Dromore, Diocese of (DROMORENSIS, and in ancient documents DRUMORENSIS), one of the eight suffragans of Armagh, Ireland. It includes portions of the counties of Down, Armagh, and Antrim, and contains eighteen parishes, of which two, Newry and Clonallon, are mensal parishes. It takes its name from Dromore (Druim Mor, great ridge), a small town in the northwest of County Down, sixty-three miles north of Dublin, twenty-five miles east of Armagh, and fourteen miles southwest of Belfast, which is built on the same river, the Lagan. The See of Dromore was founded in the sixth century by St. Colman (called also Mocholmoc), one of the many holy men (more than a hundred) bearing that name in the calendars of Irish saints. From a prophecy said to have been uttered by St. Patrick, sixty years before, Archbishop Healy (“Life and Writings of St. Patrick”, p. 494) infers that St. Patrick claimed no immediate spiritual jurisdiction over the territory of Iveagh which forms mainly the Diocese of Dromore, but willed that territory to be reserved for a bishop of the native race of Dal-Araide—namely, St. Colman, who founded his see there about the year 514, some sixty years after St. Patrick founded the See of Armagh. Dromore has had its own independent jurisdiction eversince. The old cathedral of Dromore, which had been taken by the Protestants, was burnt down by the Irish insurgents in 1641, and rebuilt by Bishop Taylor twenty years later; but it has been far surpassed by the Catholic church recently erected. The seat of the cathedral, however, was transferred some two hundred years ago to Newry, the largest town of County Down, and a place of great historical interest, situated at the head of Carlingford Lough. In this town, when the severity of the Penal Laws began to relax, in the latter half of the eighteenth century, the Catholics built in a retired suburb a very plain church which is still in use; but just before Catholic Emancipation an edifice worthy of the name of cathedral was begun in 1825 and completed by Dr. Michael Blake (1833-1860) who had been Vicar-General of Dublin and the restorer of the Irish College at Rome. This cathedral was greatly enlarged and beautified by Bishop Henry O’Neill, who succeeded Bishop McGivern in 1901.

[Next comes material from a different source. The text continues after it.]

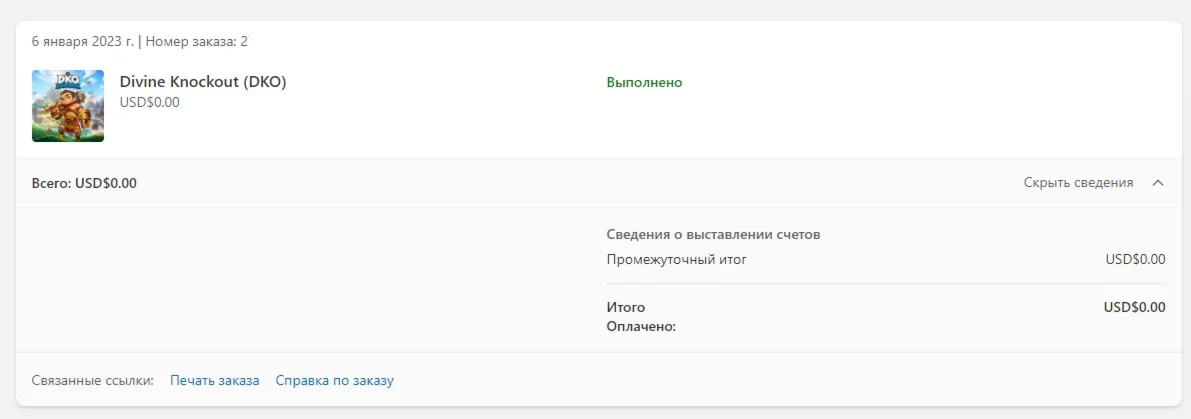Click the bold Итого label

Under Dr. McGivern’s predecessor, Dr. John Pius Leahy, O.P. (1860-1890), a Dominican priory was founded on the Armagh side of Newry, and a very handsome church erected. The Poor Clares, who went to Newry from Harold’s Cross, Dublin, in 1830, were for many years the only nuns north of the Boyne. The Sisters of Mercy founded a convent at Newry in 1855, and have now flourishing establishments in Lurgan, Rostrevor, and Warrenpoint. There is a large diocesan college at Violet Hill near Newry which is under the patronage of St. Colman. To this patron saint of the diocese and its first bishop, besides the church at Dromore already referred to, are also dedicated the parish churches at Tullylish, Kilvarlin, in the parish of Magheralin, and Barnmeen near Rathfriland in the parish of Drumgath. Few ecclesiastical antiquities have survived the ravages of time, war, and heresy. Abbey Yard in Newry marks the site of the Cistercian abbey founded in the year 1144 by St. Bernard’s friend, St. Malachy O’Morgair, and endowed in 1157 by Maurice O’Loughlin, King of All Ireland. It is called in the annals Monasterium de Viridi Ligno, a name given to Newry from the yew-tree said to have been planted there by St. Patrick, the Irish name being Niubar (and sometimes Newrkintragh, “the yew at the head of the strand”) which is latinized Ivorium or Nevoracum, but more commonly as above Viride Lignum. There are the ruins of an old church half a mile east of Hilltown. In the adjoining parish of Kilbroney (church of St. Bronach, a virgin saint of the district) half a mile northeast of Rostrevor is a graveyard with the venerable ruins of a church, an ancient stone cross, and a little to the west St. Brigid’s well. Imbedded in a tree in this graveyard, a very antique bell was found about a hundred years ago and is now carefully preserved.
The first Protestant Bishop of Dromore was John Tod, on whom it was bestowed in commendam in 1606, while he was at the same time Bishop of Down and Connor. It was an unfortunate beginning; for the Protestant historian, Sir James Ware, says Tod was degraded for incontinence and poisoned himself in prison in London. Two of his successors distinguished themselves more creditably: Jeremy Taylor, who was bishop of these three dioceses from 1661 to 1667, an eloquent preacher and a writer of genius, and Thomas Percy, Bishop of Dromore from 1782 to 1811, whose “Reliques of Ancient Poetry” had a great and enduring influence on English literature.
There are 18 parishes, 42 churches, and 53 priests, a diocesan seminary and a convent of Dominicans at Newry; also 5 convents of Sisters of Mercy, one of Poor Charles, and a college of the Christian Brothers (Newry). The Catholic population is (1908), 43,014; non-Catholic, 71,187.